§ **To do**: Copy the opening lines of the listing exactly, through and including the line with "The height and width of the screenshot is (474, 843)."; do not copy any pictures.

▼

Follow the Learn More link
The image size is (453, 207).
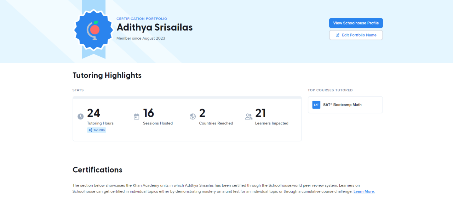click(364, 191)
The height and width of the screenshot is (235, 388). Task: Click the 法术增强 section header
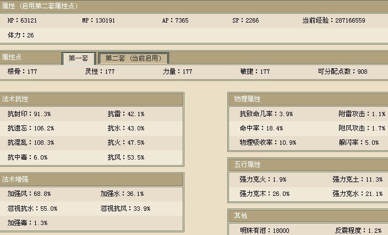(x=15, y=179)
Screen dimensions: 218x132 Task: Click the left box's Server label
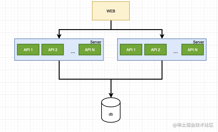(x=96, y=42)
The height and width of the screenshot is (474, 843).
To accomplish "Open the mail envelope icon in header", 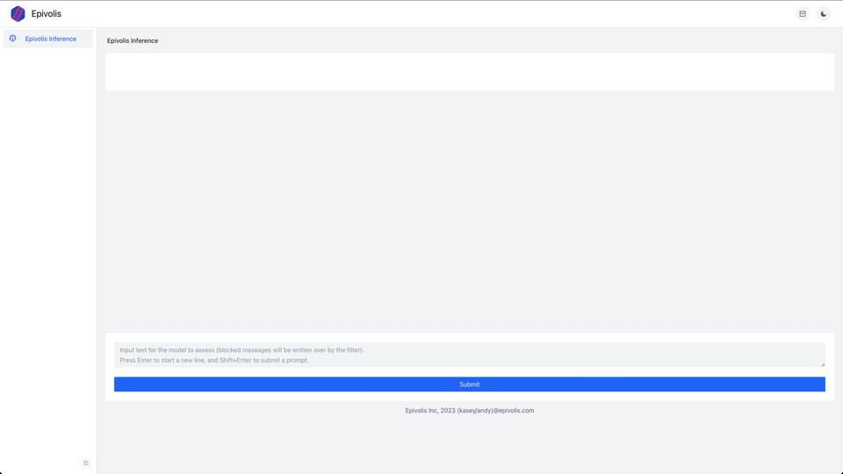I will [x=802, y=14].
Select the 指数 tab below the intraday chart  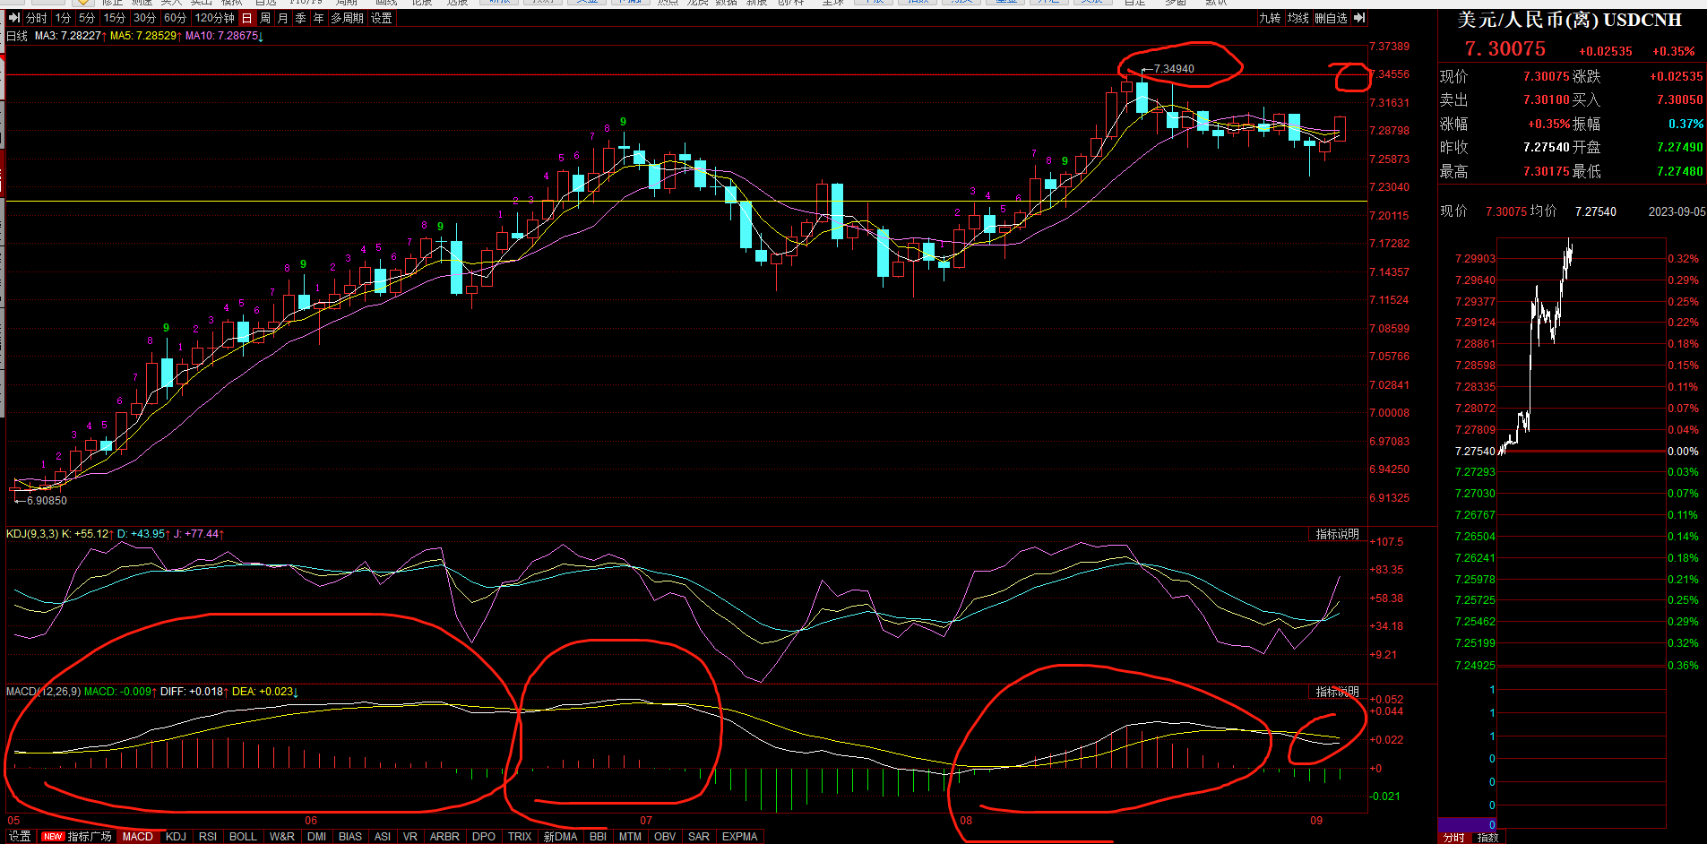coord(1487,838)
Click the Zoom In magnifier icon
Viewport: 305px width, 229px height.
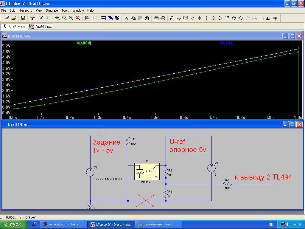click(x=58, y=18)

▲

§ **Response to the task**:
Follow the Learn More link
The image size is (453, 207).
click(364, 191)
The height and width of the screenshot is (235, 388). Task: Click the 法术增强 section header
(x=15, y=179)
Screen dimensions: 218x132 Task: Click the left box's Server label
(x=96, y=42)
The height and width of the screenshot is (474, 843).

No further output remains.